(Stored records)
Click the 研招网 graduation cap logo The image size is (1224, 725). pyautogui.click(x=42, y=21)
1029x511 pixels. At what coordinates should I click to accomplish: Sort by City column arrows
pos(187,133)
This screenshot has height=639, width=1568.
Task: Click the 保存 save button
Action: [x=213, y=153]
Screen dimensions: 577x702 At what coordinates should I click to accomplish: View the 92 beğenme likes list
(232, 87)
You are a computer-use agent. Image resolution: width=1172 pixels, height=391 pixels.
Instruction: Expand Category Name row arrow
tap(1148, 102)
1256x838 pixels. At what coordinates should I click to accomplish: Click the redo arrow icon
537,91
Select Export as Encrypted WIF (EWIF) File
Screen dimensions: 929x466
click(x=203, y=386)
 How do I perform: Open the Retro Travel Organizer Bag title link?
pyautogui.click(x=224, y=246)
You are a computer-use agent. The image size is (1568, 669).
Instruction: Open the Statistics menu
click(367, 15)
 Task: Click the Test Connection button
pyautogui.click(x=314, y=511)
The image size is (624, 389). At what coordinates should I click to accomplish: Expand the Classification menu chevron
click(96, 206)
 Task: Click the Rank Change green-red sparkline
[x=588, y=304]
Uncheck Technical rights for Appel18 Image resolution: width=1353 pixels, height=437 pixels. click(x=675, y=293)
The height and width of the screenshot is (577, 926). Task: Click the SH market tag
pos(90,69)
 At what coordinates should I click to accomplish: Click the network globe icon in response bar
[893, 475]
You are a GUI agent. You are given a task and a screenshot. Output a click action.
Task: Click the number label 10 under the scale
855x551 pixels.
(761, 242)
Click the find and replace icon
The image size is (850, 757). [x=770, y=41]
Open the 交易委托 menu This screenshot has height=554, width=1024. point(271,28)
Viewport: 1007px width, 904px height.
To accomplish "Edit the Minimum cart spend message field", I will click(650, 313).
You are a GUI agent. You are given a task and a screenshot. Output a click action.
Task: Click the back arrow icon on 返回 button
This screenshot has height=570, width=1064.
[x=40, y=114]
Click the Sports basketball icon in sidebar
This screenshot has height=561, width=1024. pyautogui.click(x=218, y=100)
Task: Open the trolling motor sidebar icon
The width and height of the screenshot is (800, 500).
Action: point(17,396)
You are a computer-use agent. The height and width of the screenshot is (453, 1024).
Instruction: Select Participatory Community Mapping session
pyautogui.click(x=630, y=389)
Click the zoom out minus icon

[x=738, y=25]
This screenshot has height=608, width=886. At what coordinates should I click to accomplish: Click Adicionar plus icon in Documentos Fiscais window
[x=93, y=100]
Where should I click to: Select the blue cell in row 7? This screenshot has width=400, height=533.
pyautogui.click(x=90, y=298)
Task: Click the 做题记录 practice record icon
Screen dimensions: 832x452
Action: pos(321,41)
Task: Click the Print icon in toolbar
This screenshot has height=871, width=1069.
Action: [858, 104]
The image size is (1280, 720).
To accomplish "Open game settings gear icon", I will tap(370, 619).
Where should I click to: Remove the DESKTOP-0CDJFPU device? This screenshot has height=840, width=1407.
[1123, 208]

**TASK PROMPT**
Including any blank lines, repeat the data exactly.

**TASK ANSWER**
Click the 研招网 graduation cap logo The image size is (1224, 725). pyautogui.click(x=42, y=21)
1029x511 pixels. At what coordinates should I click to accomplish: Sort by City column arrows
pos(187,133)
This screenshot has height=639, width=1568.
Task: Click the 保存 save button
Action: [x=213, y=153]
Screen dimensions: 577x702 At what coordinates should I click to accomplish: View the 92 beğenme likes list
(232, 87)
You are a computer-use agent. Image resolution: width=1172 pixels, height=391 pixels.
Instruction: Expand Category Name row arrow
tap(1148, 102)
1256x838 pixels. At what coordinates should I click to accomplish: Click the redo arrow icon
537,91
Select Export as Encrypted WIF (EWIF) File
Screen dimensions: 929x466
click(x=203, y=386)
 How do I perform: Open the Retro Travel Organizer Bag title link?
pyautogui.click(x=224, y=246)
You are a computer-use agent. The image size is (1568, 669).
Instruction: Open the Statistics menu
click(367, 15)
 Task: Click the Test Connection button
pyautogui.click(x=314, y=511)
The image size is (624, 389). At what coordinates should I click to accomplish: Expand the Classification menu chevron
click(96, 206)
 Task: Click the Rank Change green-red sparkline
[x=588, y=304]
Uncheck Technical rights for Appel18 Image resolution: width=1353 pixels, height=437 pixels. click(x=675, y=293)
The height and width of the screenshot is (577, 926). Task: Click the SH market tag
pos(90,69)
 At what coordinates should I click to accomplish: Click the network globe icon in response bar
[893, 475]
You are a GUI agent. You are given a task and a screenshot. Output a click action.
Task: Click the number label 10 under the scale
855x551 pixels.
(761, 242)
Click the find and replace icon
The image size is (850, 757). [x=770, y=41]
Open the 交易委托 menu This screenshot has height=554, width=1024. point(271,28)
Viewport: 1007px width, 904px height.
To accomplish "Edit the Minimum cart spend message field", I will click(650, 313).
You are a GUI agent. You are given a task and a screenshot. Output a click action.
Task: Click the back arrow icon on 返回 button
This screenshot has height=570, width=1064.
[x=40, y=114]
Click the Sports basketball icon in sidebar
This screenshot has height=561, width=1024. pyautogui.click(x=218, y=100)
Task: Open the trolling motor sidebar icon
The width and height of the screenshot is (800, 500).
Action: point(17,396)
You are a computer-use agent. The height and width of the screenshot is (453, 1024).
Instruction: Select Participatory Community Mapping session
pyautogui.click(x=630, y=389)
Click the zoom out minus icon

[x=738, y=25]
This screenshot has height=608, width=886. At what coordinates should I click to accomplish: Click Adicionar plus icon in Documentos Fiscais window
[x=93, y=100]
Where should I click to: Select the blue cell in row 7? This screenshot has width=400, height=533.
pyautogui.click(x=90, y=298)
Task: Click the 做题记录 practice record icon
Screen dimensions: 832x452
Action: pos(321,41)
Task: Click the Print icon in toolbar
This screenshot has height=871, width=1069.
Action: [858, 104]
The image size is (1280, 720).
To accomplish "Open game settings gear icon", I will tap(370, 619).
Where should I click to: Remove the DESKTOP-0CDJFPU device? This screenshot has height=840, width=1407.
[1123, 208]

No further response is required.